Их рассказы вы найдете во второй части книги. Надеюсь, вам понравятся истории, которыми они рискнули поделиться с вами. Сам же я верю, что их усилия не пропадут даром. Я уже давно понял: нет ничего отраднее, чем осознавать, что тебе удалось изменить к лучшему чью-то жизнь. Вот и истории моих соавторов помогут измениться огромному множеству людей.

Знаю я и о том, как нелегко им было изложить свою историю на бумаге. Наверняка тут не обошлось без внутренней трансформации и исцеления на самом глубоком уровне. Это настоящее испытание, с которым справится далеко не каждый. Но если человек способен искренне простить родителей за то, что те бросили его или применяли в детстве насилие, физическое и моральное, то тем самым он совершает по-настоящему геройский поступок.

Пусть наша книга послужит толчком к исцелению отношений между вами и вашими родителями, независимо от того, живы ли они или уже покинули наш мир.

1. Бог не ошибается. Колин Типпинг

– Ненавижу мою мать! – прорычала Гвен, глядя куда-то вдаль поверх большой подушки, возле которой она стояла на коленях. В руках у нее была зажата теннисная ракетка. Только что Гвен нещадно колотила ею подушку и явно не собиралась останавливаться на достигнутом. Женщина словно находилась в трансе, заново переживая гнев и злость, которые копились в ней годами: губы сжаты, глаза горят, тело сотрясает нервная дрожь.

– Почему ты ненавидишь ее, Гвен? – тихо спросил я.

– Она никогда не любила меня!

Прокричав это, она снова вскинула ракетку и начала обрабатывать ею подушку, давая выход своему гневу. Наконец, не в силах больше сражаться с призраками, Гвен в изнеможении рухнула на мягкую поверхность. С минуту мы слышали только ее тяжелое дыхание. Потом она зарыдала. Сначала тихо, затем все громче и громче.
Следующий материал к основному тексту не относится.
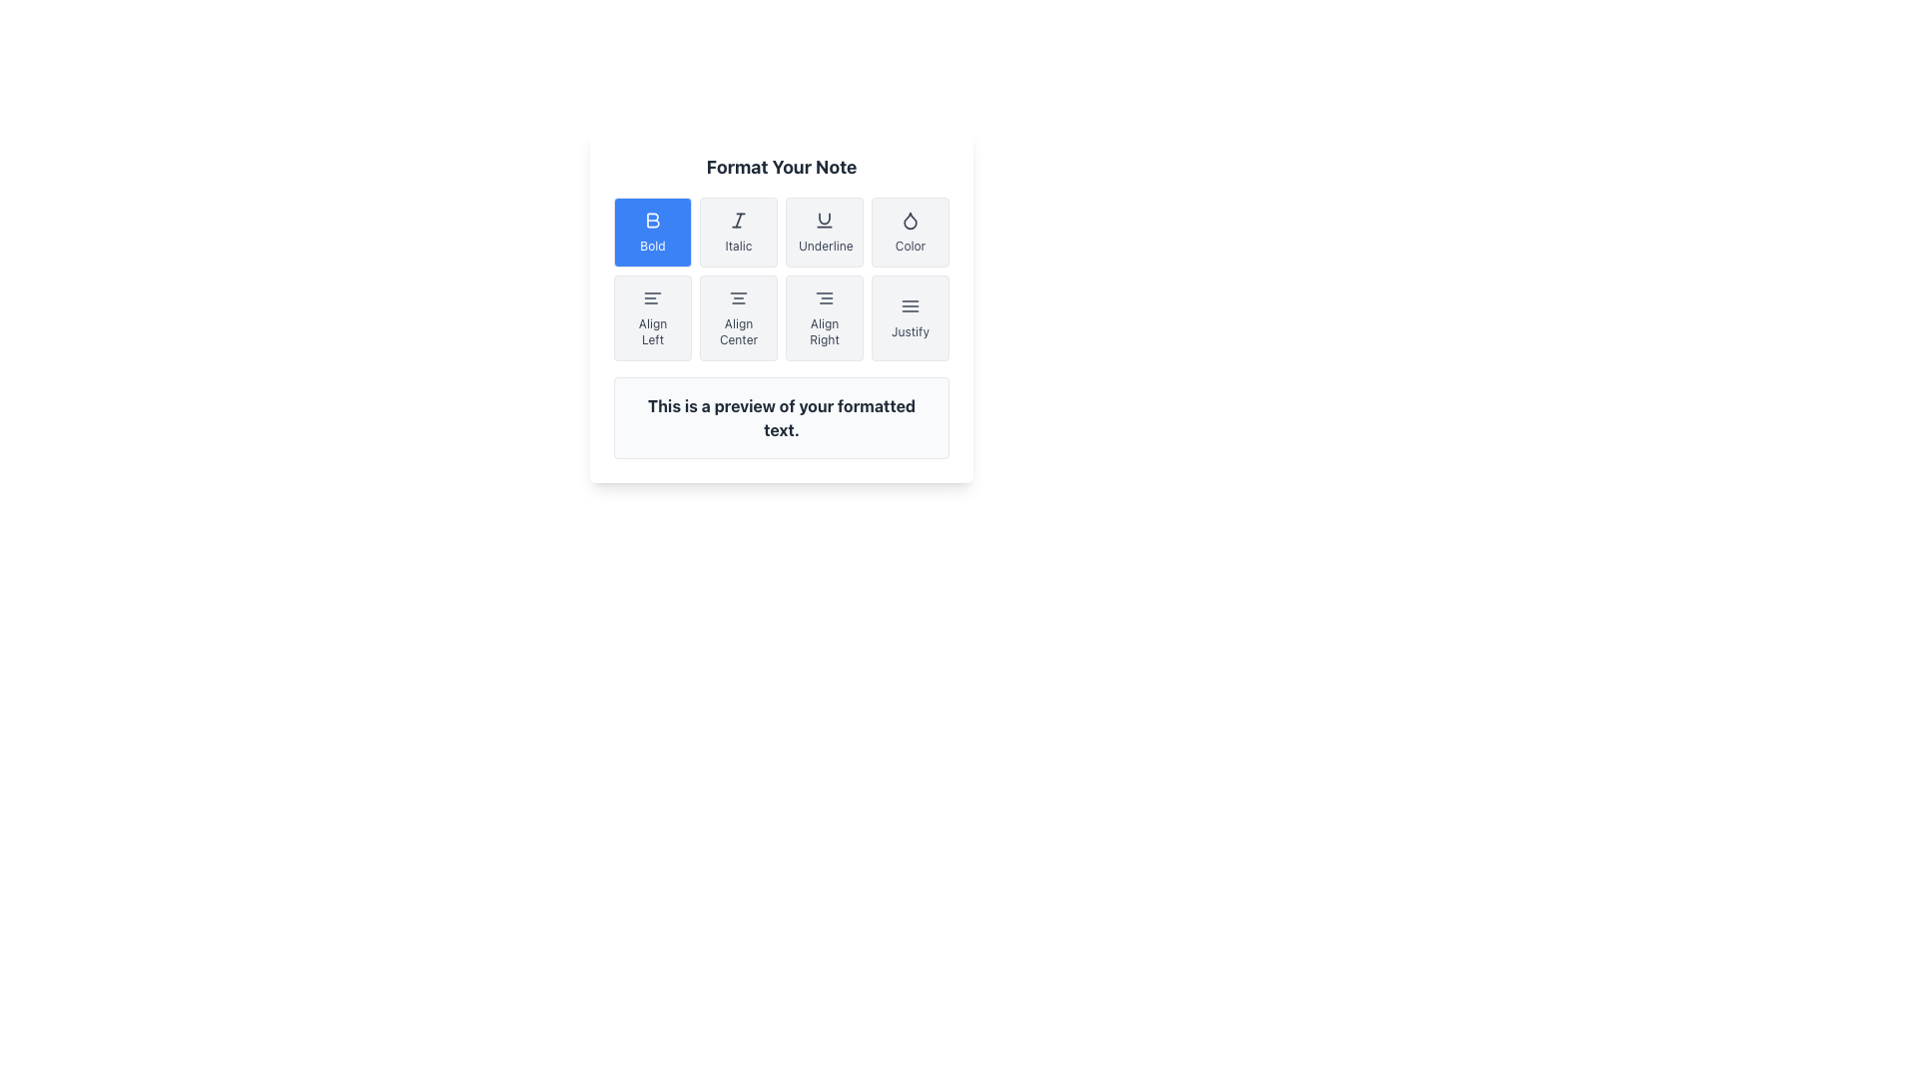 The width and height of the screenshot is (1917, 1078). What do you see at coordinates (910, 318) in the screenshot?
I see `the text justification button located in the bottom-right cell of the formatting options grid to justify the selected text or paragraph` at bounding box center [910, 318].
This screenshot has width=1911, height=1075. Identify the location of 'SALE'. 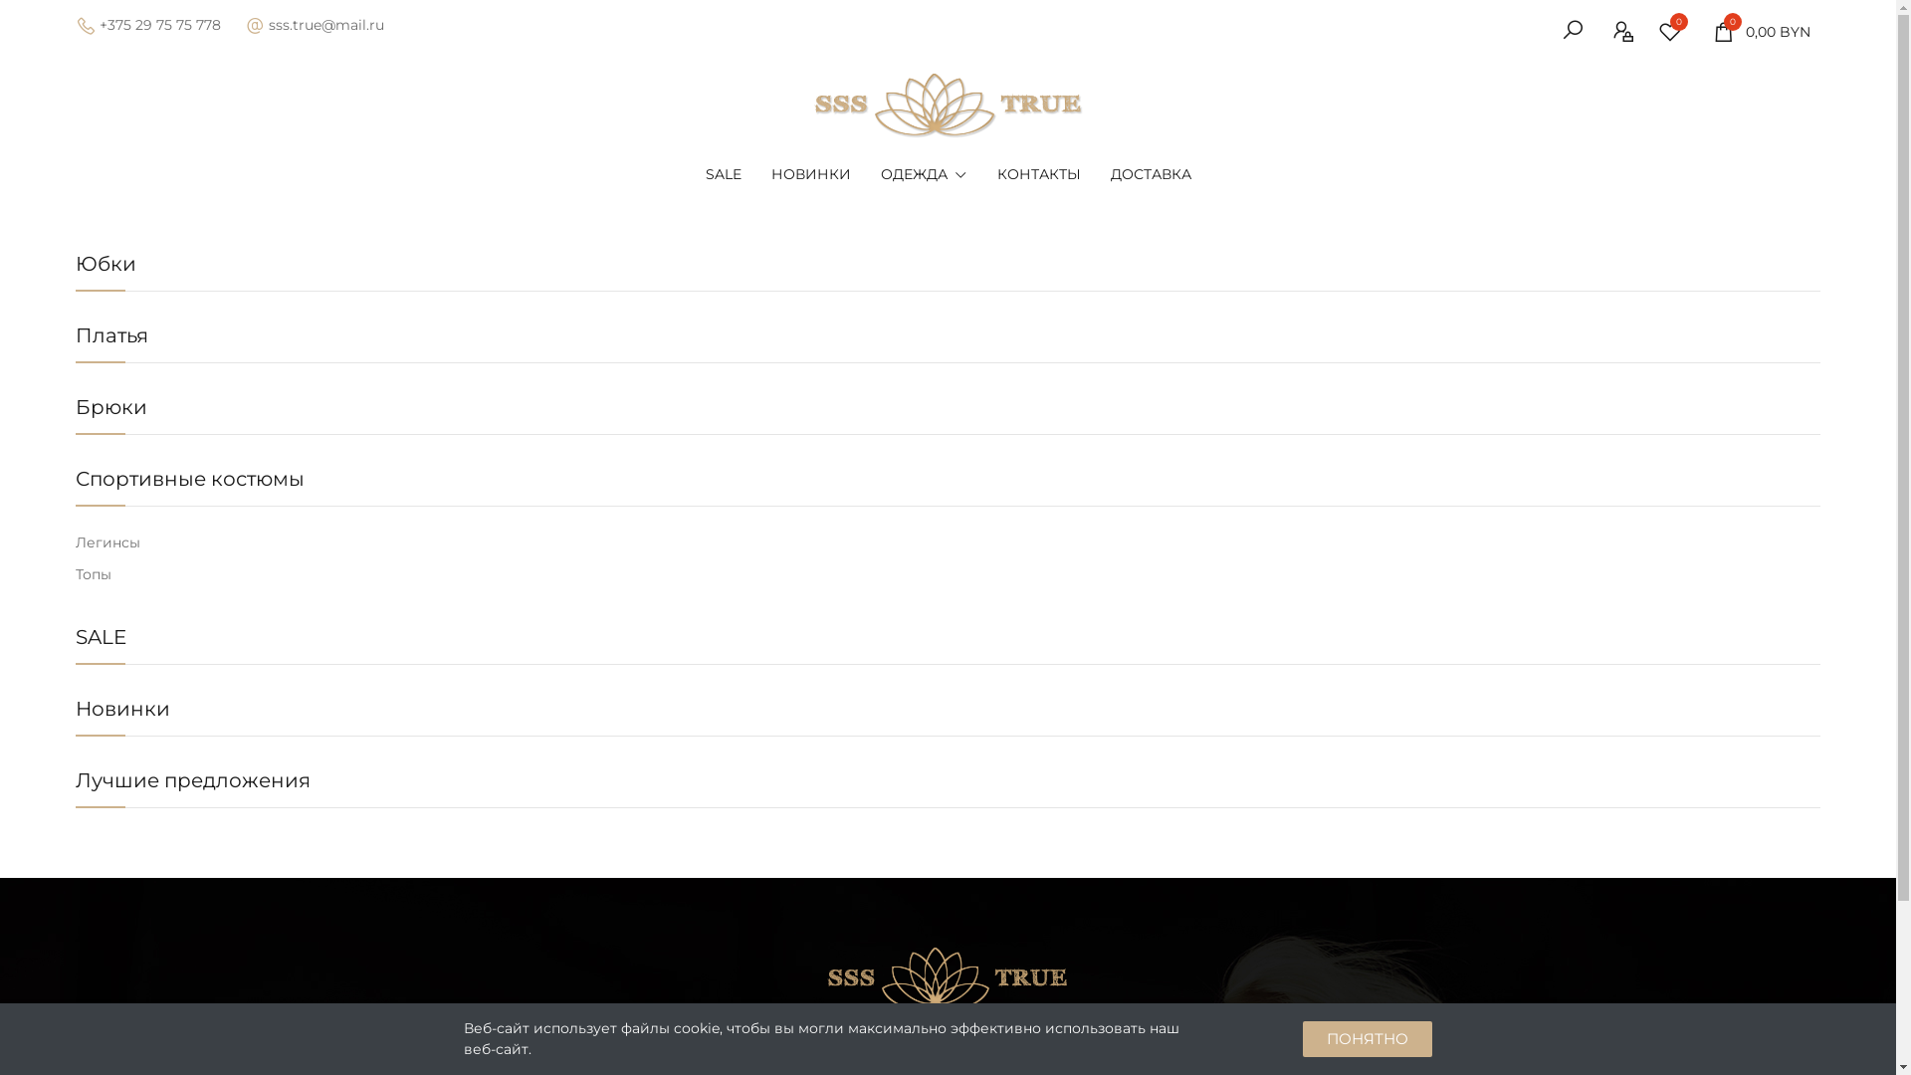
(721, 172).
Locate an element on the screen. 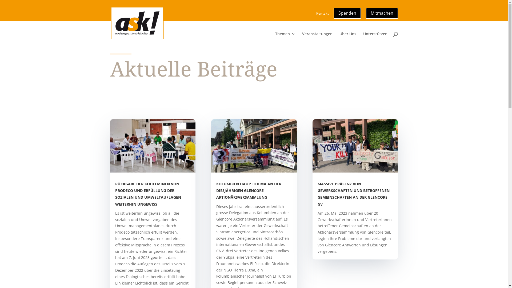  'Themen' is located at coordinates (285, 39).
Рыдания вырывались из глубин ее души, из потаенных уголков сознания. Очевидно, что речь шла о застарелой боли. Да и как иначе? Гвен было 92 года. Она была на тот момент самой немолодой и, пожалуй, самой мужественной из всех, с кем мне приходилось работать на семинарах.

Я молча поглаживал ее по спине, пытаясь хоть чуточку утешить. Понемногу рыдания стихли, и Гвен замерла на подушке, недвижная, будто статуя. Я продолжал наблюдать за ней, в надежде понять, что происходит сейчас в ее душе. Внезапно тело ее содрогнулось – совсем как у собаки, которая вылезла из воды и отряхивается от капель.

До меня донесся приглушенный звук, как будто она… Да, Гвен смеялась! Она хохотала и хохотала, как человек, до которого вдруг дошел смысл очень забавной шутки. И смех этот был настолько заразителен, что все присутствующие тоже начали смеяться.

– Знаете, я вдруг поняла, – выдавила Гвен сквозь смех. – Она просто не способна была любить меня! – женщина умолкла, пытаясь отдышаться. – Ей просто было не дано… Бедняжка не умела любить, вот и все… Она и себя-то ненавидела… Разве мог такой человек испытывать ко мне теплые чувства?